Plea for Scots to get cancer wonder drug
‘Breakthrough’ treatment now on offer in England
CHARITIES are demanding Scots get access to r evolutionary cancer drugs being made available in England today.
Two new treatments have been approved south of the Border which can gi ve patients battling incurable breast cancer up to ten more months of life.
The drugs – which slow tumour growth – have been hailed by experts as a major breakthrough, but Scotland’s drug approval body is still assessing the treatments.
The National Institute for Health and Care Excellence (NICE) has approved the use of ribociclib and palbociclib for the NHS in England after securing an undisclosed discount on the £2,950-a-month cost.
Charity Breast Cancer Now is calling for the drugs to be ‘unlocked’ for Scottish women. Both work in similar ways and up to 600 women in Scotland could benefit every year.
Lawrence Cowan, policy and campaigns manager for Breast Cancer Now in Scotland, said: ‘Everything must be done to unlock these drugs on Scotland’s NHS. Scottish women must not be left behind.

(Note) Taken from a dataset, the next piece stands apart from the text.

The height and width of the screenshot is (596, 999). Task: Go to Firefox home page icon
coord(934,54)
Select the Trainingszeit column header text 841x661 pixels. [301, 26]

‘ Palbociclib and ribociclib represent an exciting new class of drugs that can slow the spread of i ncurable breast cancer, giving patients significant and precious extra time.
‘We need to see equality across the UK to ensure Scottish patients can access these ground-breaking drugs, at a price the Scottish NHS and taxpayer can afford.’

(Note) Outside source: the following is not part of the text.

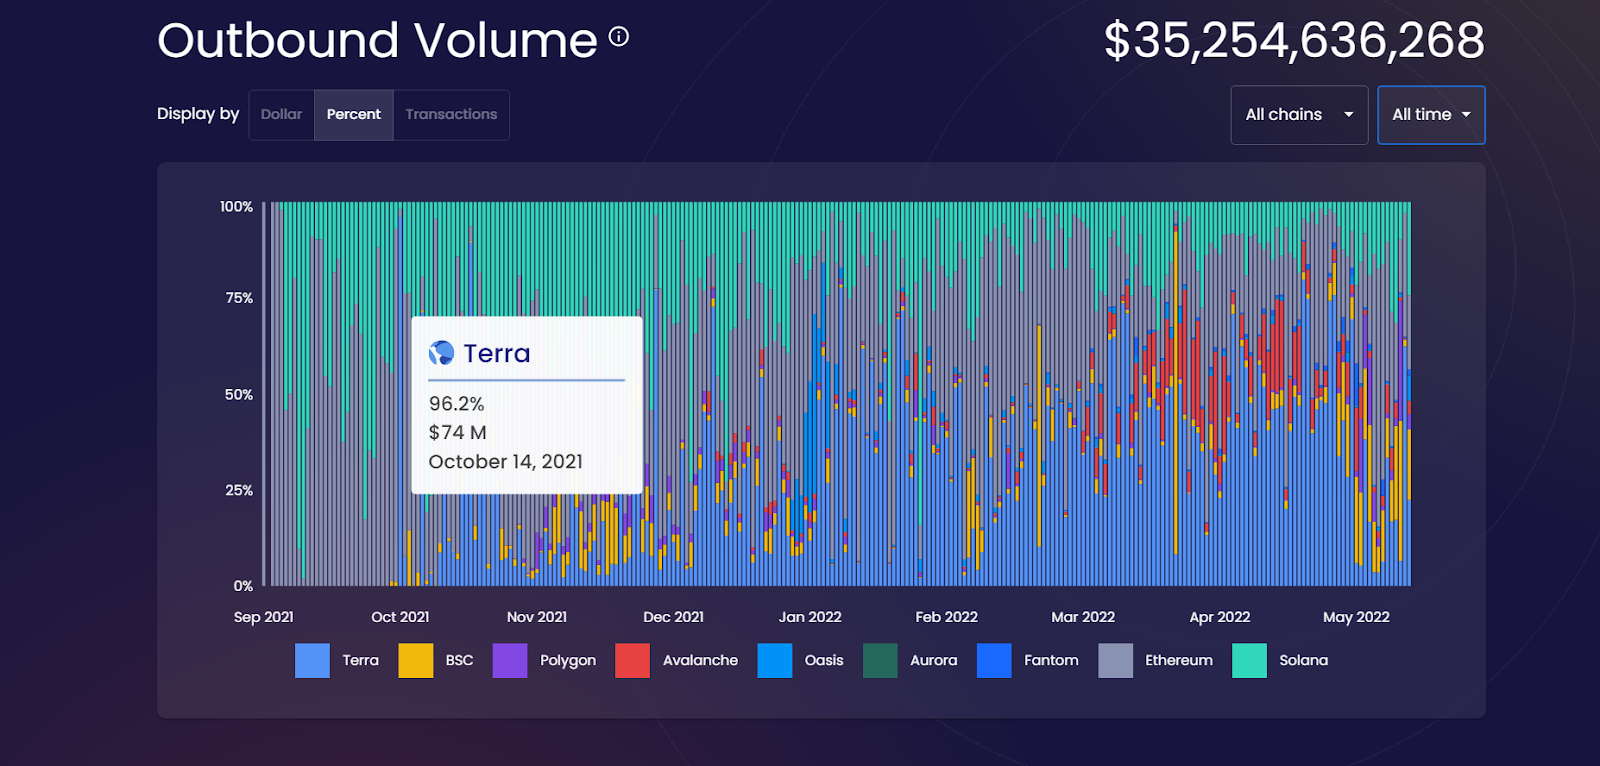This screenshot has height=766, width=1600.
Task: Switch display to Transactions
Action: point(451,115)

The drugs work on advanced forms of the most common type of breast cancer, the hormone positive HER2 negative type.
They delay the need for chemotherapy and are given as daily pills with an aromatase inhibitor, a medicine that blocks the production of the hormone oestrogen, stopping its ability to fuel some breast cancers.
Trials have shown taking the drugs stops aggressive cancers progressing by more than two years – ten months longer than the standard treatment.
The Scottish Medicines Consortium (SMC) is considering both medicines. A decision on palbociclib is expected next month, with a ruling on ribociclib expected early next year.
Palbociclib can be accessed for free by patients in Scotland through a scheme being run by its manufacturer, Pfizer, while final decisions are made.
Professor Nicholas Turner, of the Institute of Cancer Research London, who led trials of palbociclib, said: ‘The development of this brand new class of cancer drug is one of the most important breakthroughs for women with advanced breast cancer in the last two decades.’
Professor Carole Longson, director of the centre for health technology evaluation at NICE, said: ‘Palbociclib and ribociclib may reduce the number of people who are exposed to the often unpleasant side effects of chemotherapy and delay the need for its use in others.’
The SMC said: ‘We anticipate advice for ribociclib for locally advanced or metastatic breast cancer will be made available in early 2018... advice will be issued on palbociclib for the same condition in early December.’